猝死,似乎是一種無法預知何時來臨的奪命殺手。然而,人工智能在這方面堪稱“預測帝”,它擁有向一個人發出“離猝死還有幾小時”信號的底氣,為提前搶救生命爭取到寶貴時間。這種底氣來自于對成千上萬個猝死案例多指標的聯合分析。在近日召開的“第五屆長城國際軍事醫學論壇”子論壇上,國內首家急救大數據庫建設與人工智能輔助決策應用的案例吸引了廣泛關注。
可提前預測患者發病時間
人工智能能在醫療領域哪些方面發揮作用?比如,可預測高血壓病友的個性化服藥時間。它精于統計分析,如果你的高血壓頻繁發生在晚上9點,它就能敦促你在晚上9點準時服用降壓藥,讓服藥時間匹配發病時間,避免盲目服藥帶來的供血不足等臨床風險。
不僅如此,人工智能還“解放”了影像醫生數十年如一日重復枯燥的“看片”生涯。它以“一目十張”的速度閱覽成千上萬張影像,迅速形成影像報告,而醫生只需進一步復核確認,并簽發影像診斷報告。
優質醫療資源永遠是稀缺,國家配備多少急救資源才能在白金十分鐘和黃金一小時內開展時限救治。急診大數據建設項目的牽頭人解放軍總醫院急診科主任黎檀實和解放軍總醫院醫學工程中心主任曹德森認為,急診時限救治的解決之道,是將大數據和人工智能預警技術部署到社區乃至病人的床頭。一旦病人在夜間睡眠過程中身體有任何不適,監測系統可實時把病人的生命體征數據傳回到醫院,并提醒病人去看急診,以便及早干預和阻斷疾病發展進程。
人工智能的“糧食”是數據,吃掉越多數據越能提高疾病預測的精準度。解放軍總醫院以急診患者的連續生命體征數據、實驗室檢查數據、影像數據和電子病歷四個方面為基本數據采集對象,通過三年的采集已經獲得33萬例急診分診數據和3萬多例住院觀察數據。
目前,急診14種以上的疾病譜已經全部被納入到急救大數據中,這就意味著,心梗、腦梗、高血壓、猝死等常見疾病在不遠的將來,都將通過人工智能預警技術實施提前預測、干預和阻斷,避免疾病的突然發作。

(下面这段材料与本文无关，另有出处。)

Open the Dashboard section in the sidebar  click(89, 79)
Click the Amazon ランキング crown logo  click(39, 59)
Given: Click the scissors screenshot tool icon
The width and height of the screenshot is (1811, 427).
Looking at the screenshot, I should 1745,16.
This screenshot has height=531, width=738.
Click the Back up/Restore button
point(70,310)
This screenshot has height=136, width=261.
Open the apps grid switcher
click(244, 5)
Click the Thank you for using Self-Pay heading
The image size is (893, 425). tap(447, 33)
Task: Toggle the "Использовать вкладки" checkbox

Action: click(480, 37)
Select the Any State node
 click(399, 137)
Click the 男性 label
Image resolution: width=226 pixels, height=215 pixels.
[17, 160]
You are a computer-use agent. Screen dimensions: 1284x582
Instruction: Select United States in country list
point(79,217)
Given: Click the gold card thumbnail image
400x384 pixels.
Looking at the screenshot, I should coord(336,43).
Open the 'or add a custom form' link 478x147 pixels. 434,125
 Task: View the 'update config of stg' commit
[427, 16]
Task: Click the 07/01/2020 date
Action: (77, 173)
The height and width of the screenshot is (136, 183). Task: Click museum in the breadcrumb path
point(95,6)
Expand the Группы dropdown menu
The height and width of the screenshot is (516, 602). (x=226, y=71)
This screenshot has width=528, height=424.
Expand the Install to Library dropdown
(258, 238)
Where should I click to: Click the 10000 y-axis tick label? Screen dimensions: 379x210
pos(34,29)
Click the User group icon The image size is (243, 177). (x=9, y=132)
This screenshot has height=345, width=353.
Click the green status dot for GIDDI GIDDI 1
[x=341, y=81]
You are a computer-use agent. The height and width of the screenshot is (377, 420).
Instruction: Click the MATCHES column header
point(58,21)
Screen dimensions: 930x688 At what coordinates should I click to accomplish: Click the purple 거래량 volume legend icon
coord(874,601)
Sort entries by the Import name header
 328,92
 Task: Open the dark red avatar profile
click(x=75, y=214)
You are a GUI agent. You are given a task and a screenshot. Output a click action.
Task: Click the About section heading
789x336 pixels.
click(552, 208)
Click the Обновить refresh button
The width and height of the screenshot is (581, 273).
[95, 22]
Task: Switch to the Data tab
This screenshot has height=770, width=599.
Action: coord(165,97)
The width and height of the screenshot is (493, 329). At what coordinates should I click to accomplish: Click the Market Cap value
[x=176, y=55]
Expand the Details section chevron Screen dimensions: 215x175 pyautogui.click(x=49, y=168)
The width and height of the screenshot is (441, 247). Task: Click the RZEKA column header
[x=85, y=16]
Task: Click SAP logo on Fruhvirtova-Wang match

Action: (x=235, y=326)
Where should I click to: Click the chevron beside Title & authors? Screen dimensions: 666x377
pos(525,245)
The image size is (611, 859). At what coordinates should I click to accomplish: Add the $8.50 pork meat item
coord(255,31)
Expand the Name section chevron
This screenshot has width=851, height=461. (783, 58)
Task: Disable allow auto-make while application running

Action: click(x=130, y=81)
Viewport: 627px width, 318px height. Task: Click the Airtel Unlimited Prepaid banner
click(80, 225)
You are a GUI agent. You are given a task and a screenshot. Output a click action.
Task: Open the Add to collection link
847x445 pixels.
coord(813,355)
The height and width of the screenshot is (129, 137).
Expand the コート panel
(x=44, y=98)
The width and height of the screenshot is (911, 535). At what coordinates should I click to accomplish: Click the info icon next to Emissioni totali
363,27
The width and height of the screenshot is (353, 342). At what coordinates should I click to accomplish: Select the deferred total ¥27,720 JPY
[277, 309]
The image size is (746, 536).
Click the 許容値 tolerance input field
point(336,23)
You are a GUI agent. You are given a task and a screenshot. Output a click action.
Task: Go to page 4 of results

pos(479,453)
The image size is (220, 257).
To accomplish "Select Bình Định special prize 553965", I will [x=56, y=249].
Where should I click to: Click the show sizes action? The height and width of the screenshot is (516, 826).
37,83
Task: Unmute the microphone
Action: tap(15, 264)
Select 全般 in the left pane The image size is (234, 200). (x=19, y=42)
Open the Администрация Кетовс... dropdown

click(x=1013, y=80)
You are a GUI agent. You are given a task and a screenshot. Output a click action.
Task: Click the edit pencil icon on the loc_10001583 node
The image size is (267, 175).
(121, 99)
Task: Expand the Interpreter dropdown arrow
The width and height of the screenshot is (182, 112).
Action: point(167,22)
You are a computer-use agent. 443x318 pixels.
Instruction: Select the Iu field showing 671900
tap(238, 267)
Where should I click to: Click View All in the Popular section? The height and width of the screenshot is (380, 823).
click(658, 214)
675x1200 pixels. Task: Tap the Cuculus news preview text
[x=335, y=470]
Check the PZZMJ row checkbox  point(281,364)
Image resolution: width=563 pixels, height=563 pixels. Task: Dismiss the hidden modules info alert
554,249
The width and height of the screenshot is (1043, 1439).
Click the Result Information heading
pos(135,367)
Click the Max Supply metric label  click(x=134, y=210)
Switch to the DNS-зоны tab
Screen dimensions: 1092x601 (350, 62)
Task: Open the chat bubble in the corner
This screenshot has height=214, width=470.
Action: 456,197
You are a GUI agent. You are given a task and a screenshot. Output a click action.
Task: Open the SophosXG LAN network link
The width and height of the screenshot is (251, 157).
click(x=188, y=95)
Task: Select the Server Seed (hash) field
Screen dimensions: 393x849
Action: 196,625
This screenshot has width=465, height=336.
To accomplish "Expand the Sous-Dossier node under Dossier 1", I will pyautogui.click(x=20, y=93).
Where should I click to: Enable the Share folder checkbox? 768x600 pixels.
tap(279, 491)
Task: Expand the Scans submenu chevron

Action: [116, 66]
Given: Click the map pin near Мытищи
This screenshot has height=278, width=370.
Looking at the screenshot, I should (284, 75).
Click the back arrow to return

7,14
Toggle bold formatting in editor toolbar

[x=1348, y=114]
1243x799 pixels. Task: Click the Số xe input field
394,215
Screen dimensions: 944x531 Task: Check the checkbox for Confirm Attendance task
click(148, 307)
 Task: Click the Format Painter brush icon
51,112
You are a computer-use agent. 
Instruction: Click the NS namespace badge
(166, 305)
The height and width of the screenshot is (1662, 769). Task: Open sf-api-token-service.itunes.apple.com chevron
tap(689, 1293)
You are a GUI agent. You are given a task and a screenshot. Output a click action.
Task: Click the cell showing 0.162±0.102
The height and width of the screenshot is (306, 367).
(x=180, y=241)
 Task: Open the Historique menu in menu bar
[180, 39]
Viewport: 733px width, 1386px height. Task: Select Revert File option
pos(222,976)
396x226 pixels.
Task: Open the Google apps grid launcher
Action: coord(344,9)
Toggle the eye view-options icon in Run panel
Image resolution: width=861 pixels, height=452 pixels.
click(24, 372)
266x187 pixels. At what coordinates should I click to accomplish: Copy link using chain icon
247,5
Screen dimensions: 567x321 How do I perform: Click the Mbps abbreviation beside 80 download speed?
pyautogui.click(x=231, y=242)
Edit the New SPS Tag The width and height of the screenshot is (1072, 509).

天壇醫院、清華大學等20多家醫院和大學的學者參加了基于解放軍總醫院急救大數據進行的數據實踐與競賽活動(Data-thon),他們認識了數據,觸摸了數據,今后也將能夠構建自己的急救數據庫。下一步,曹德森想把大數據繼續拓展應用到所有的臨床???。
急診數據價值高、能救命
急診大數據的價值密度很高,換句話說,都是救命的數據信息。因為來看急診的患者,都處于病情快速轉折期,數據內涵豐富,具備極高的研究價值。
“以前的急診數據都是機會性獲得,好多關鍵數據沒保存下來。”曹德森回想傳統的急診數據收集狀況,不僅關鍵高價值數據沒有獲取,而且信息標注不清晰,數據結構混亂,給急救醫學研究帶來極大復雜性。“我們90%的精力都用在了篩選數據,只有10%的精力用于算法研究。”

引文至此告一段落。